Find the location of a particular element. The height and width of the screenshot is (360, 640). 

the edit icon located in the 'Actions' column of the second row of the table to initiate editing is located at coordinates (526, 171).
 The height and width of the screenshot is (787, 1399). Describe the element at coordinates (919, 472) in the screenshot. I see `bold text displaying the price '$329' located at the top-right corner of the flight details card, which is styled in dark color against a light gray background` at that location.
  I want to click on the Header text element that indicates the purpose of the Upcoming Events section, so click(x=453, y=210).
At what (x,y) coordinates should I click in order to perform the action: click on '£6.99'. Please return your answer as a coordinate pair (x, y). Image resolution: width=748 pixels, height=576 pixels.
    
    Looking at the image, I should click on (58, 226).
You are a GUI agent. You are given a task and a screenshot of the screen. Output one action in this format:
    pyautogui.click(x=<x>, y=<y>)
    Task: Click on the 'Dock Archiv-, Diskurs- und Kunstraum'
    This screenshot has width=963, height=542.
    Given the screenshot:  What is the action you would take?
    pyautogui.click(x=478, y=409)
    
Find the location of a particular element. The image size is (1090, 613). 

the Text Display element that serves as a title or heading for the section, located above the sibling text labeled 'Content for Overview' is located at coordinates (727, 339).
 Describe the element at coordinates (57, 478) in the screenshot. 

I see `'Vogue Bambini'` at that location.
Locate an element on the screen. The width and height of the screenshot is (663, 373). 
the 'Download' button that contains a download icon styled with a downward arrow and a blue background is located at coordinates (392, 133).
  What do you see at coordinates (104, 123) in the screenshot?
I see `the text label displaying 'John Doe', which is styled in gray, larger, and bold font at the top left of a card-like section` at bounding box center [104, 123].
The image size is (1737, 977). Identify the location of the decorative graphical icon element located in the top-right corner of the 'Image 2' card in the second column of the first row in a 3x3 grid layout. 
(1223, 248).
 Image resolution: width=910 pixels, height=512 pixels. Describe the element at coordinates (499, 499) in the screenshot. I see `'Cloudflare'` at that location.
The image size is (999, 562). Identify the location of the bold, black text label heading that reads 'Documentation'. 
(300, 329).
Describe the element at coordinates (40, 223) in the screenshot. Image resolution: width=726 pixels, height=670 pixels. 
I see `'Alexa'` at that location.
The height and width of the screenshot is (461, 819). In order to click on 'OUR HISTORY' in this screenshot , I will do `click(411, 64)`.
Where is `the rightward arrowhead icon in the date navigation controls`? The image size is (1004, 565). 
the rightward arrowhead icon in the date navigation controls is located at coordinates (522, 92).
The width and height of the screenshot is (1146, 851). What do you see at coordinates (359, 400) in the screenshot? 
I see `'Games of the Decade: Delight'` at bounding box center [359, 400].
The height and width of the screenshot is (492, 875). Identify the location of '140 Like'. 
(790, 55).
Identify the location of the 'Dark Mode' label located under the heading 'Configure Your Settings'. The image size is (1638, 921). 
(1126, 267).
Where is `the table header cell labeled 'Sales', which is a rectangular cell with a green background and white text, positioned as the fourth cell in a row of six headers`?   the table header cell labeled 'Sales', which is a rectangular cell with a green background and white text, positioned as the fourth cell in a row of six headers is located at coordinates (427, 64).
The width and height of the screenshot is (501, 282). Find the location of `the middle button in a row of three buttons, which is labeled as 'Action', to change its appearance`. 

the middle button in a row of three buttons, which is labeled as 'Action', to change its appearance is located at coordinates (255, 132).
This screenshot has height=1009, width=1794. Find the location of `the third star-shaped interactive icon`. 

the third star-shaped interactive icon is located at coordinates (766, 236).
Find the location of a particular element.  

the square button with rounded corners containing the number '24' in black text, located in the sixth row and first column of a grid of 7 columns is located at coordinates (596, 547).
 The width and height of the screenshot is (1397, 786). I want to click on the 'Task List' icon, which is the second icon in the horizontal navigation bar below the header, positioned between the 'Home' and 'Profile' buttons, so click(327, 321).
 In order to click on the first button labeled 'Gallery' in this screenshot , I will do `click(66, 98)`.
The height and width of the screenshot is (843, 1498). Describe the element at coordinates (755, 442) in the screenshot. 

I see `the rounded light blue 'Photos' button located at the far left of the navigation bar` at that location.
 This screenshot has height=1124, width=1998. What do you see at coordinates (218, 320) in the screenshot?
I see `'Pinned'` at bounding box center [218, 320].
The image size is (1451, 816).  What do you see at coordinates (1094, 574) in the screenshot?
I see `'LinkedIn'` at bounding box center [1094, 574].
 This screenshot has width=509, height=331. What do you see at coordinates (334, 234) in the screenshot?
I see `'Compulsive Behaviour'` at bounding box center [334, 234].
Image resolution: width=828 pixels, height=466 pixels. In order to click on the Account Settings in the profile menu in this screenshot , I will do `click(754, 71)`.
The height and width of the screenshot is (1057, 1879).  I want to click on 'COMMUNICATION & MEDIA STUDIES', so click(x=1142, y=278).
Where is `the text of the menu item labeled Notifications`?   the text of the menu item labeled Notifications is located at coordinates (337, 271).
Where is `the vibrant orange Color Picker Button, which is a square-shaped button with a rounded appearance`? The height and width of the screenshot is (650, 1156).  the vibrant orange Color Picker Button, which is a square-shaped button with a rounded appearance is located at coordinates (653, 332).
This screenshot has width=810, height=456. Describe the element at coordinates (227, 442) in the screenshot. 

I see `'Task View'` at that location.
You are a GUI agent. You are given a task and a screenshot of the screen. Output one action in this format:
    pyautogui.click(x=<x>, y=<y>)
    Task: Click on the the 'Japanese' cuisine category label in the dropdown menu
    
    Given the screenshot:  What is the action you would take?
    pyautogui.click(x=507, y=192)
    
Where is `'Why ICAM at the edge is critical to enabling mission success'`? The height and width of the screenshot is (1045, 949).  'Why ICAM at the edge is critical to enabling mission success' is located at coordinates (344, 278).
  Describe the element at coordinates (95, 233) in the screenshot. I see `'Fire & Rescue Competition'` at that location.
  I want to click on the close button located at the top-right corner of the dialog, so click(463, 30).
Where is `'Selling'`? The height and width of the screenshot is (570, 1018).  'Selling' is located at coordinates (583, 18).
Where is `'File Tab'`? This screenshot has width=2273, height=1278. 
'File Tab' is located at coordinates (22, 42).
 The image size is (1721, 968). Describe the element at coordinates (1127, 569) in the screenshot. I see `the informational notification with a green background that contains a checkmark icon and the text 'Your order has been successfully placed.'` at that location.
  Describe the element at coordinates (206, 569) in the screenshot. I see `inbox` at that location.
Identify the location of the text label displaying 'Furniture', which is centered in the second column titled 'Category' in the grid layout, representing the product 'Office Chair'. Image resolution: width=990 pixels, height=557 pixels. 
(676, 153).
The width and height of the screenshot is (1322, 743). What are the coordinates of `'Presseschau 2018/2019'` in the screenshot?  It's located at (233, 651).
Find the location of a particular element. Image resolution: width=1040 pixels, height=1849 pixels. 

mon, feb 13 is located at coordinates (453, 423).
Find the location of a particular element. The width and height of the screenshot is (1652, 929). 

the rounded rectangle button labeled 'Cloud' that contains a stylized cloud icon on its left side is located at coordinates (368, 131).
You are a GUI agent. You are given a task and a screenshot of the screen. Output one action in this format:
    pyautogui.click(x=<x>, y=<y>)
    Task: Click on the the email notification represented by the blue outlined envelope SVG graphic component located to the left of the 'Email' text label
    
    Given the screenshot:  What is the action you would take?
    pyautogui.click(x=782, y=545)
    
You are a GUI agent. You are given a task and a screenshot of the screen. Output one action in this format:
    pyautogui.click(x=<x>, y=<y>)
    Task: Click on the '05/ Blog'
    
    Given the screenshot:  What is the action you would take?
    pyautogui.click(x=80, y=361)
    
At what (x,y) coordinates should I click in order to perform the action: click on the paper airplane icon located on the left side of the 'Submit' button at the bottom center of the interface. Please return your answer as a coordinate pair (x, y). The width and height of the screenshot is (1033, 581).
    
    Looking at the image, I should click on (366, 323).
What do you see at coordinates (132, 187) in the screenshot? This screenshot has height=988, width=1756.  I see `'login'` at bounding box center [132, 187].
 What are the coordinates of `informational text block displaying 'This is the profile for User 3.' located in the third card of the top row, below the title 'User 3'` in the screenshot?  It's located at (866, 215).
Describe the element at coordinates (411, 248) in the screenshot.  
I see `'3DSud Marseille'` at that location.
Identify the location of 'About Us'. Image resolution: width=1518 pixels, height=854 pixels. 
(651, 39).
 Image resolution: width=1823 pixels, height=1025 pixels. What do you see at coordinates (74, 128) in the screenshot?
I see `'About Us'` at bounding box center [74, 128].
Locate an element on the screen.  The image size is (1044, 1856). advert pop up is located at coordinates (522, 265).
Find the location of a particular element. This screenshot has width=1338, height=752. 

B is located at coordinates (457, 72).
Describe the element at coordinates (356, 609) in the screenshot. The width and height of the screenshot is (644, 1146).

##########

• **WHAT TO WORK ON**: Write out the entries above word for word, everything from the line containing "is (1004, 565)." down to the line containing "(1126, 267).", including both of those lines.

• **SOLUTION FOR THIS PROBLEM**:
Where is `the rightward arrowhead icon in the date navigation controls`? The image size is (1004, 565). 
the rightward arrowhead icon in the date navigation controls is located at coordinates (522, 92).
The width and height of the screenshot is (1146, 851). What do you see at coordinates (359, 400) in the screenshot? 
I see `'Games of the Decade: Delight'` at bounding box center [359, 400].
The height and width of the screenshot is (492, 875). Identify the location of '140 Like'. 
(790, 55).
Identify the location of the 'Dark Mode' label located under the heading 'Configure Your Settings'. The image size is (1638, 921). 
(1126, 267).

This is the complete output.